Still Grieving After All These Years
Dad passed away on August 25, 2012 – exactly two years ago, yet in some ways, it seems like just yesterday.
In the days and weeks following my Dad’s death, so many people told me “it will get easier.” Now, two years later, I can say that yes, in some small ways it has – but for the most part, my life will never be the same, so in that vein, it has not gotten easier.
Losing him tore my heart out. And I knew I would never, ever be the same. I am able to put one foot in front of the other most of the time. My life has not stopped, but it will also never be the same again. When he died, a very large piece of my heart died too.
If you have lost a parent, one that was to you as mine was to me, then you understand exactly how I am feeling. There are no words to describe the emptiness that comes from losing one of the people who shaped you into who you are as a human being on every level and who is no longer there. No longer there…to talk to, to lean on, to love you unconditionally, to confide in, to teach you what it means to be a good person, to give you that advice you don’t want to hear, to roll their eyes when you do something stupid, to make you laugh, to make you cry, to be your hero, to hold your hand.
There is no time limit on grief. I can’t tell you how many times I have heard people say, “It’s been long enough” or “It’s time to move on”, or “Your dad wouldn’t want you to still be grieving”.
When one loses a HUGE piece of their heart, that piece can never be repaired or replaced, that grieving never stops.
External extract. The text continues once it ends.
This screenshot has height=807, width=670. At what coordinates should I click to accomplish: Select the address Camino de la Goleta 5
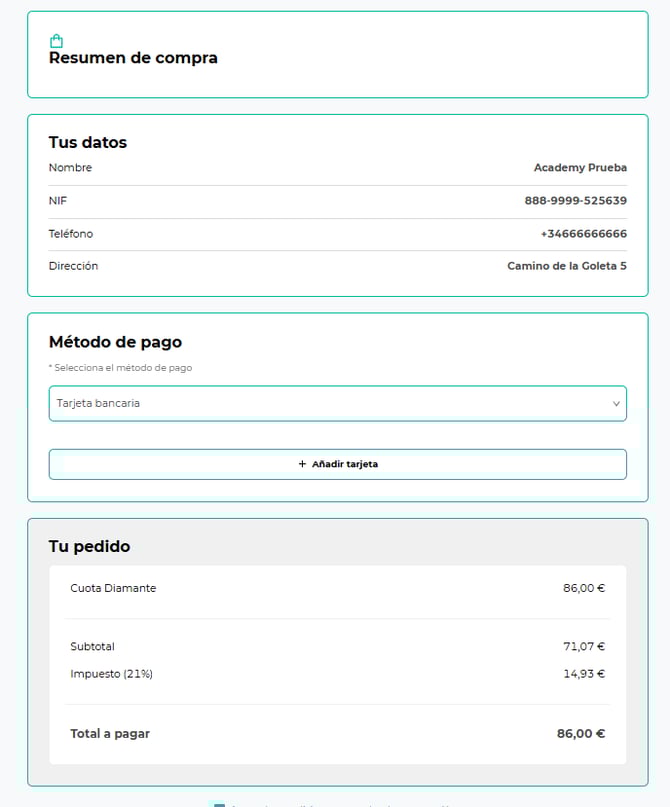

I lucked out in the daddy department and yes, I am so very fortunate to have had him in my life for 51 years, but that doesn’t mean I wouldn’t have wanted another 51 years.
I know how lucky I am, because not everyone is as fortunate as I was to have had the kind of bond with their father. And I fully believe it gives me license to miss him forever and I know I will. Many don’t understand the tears that still come tumbling down when I miss my dad. That’s OK with me because I understand and know that he would too.
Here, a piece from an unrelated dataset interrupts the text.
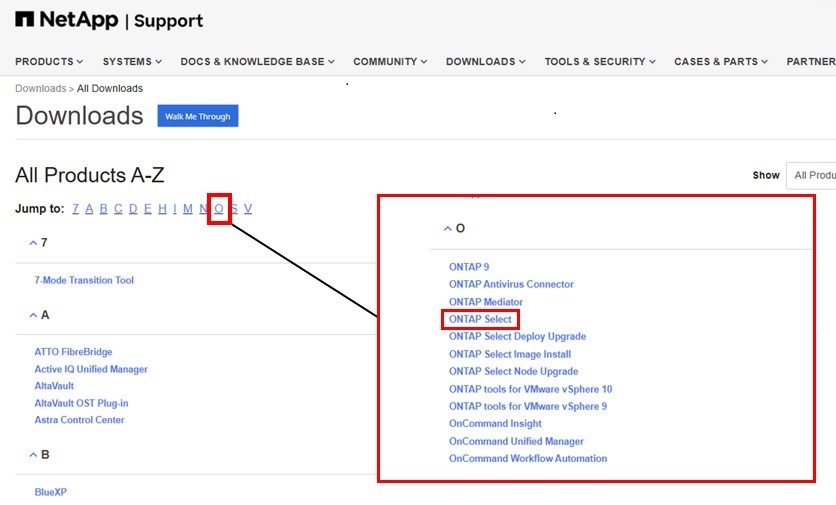The width and height of the screenshot is (836, 505).
Task: Open 7-Mode Transition Tool link
Action: [x=84, y=281]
Dad had a wacky sense of humor and at times had no filter. I have been told by my children that I often have no filter either. Guess I got that from dad and I like that.
Laughter is not only the world’s best medicine but has healing powers as well. It is for this reason, that I put dad’s stories together into a book by him posthumously. His stories brought laughter to so many during his lifetime and after from those who read his book.
Only dad could joke at my sister’s wedding – during his speech – about realizing he wouldn’t have grandchildren who would be basketball players- and get away with it. She married into a very loving, but also very short family, she herself barely being 5 feet tall. He had a knack for saying outrageous things at very unusual times. Oftentimes I would find myself saying: “You didn’t really just say that, did you”?
Compiling his stories was both joyful and painful. He used his creative license to add hyperbole to factual-based content. Although I read and enjoyed his stories while he was alive, I didn’t remember exactly what was fact and what was fiction and wanted so badly to be able to call him and ask him, but of course – that was impossible.
From Self-Proclaimed Nerd, to…Accomplished Executive, to Befuddled Snowbird
Life’s Journey Through The Absurd Told with Sophistication and Wise-Ass Humor
Daddy, this one’s for you!
Thank you for leaving behind your legacy in the memories of those of us who loved you with all our hearts.
And thank you for sharing your wit with the world in the form of your stories.
Although my life has been changed forever, and that huge hole in my heart will never be repaired, I wouldn’t trade it for anything in the world to have been lucky enough to have you for my father!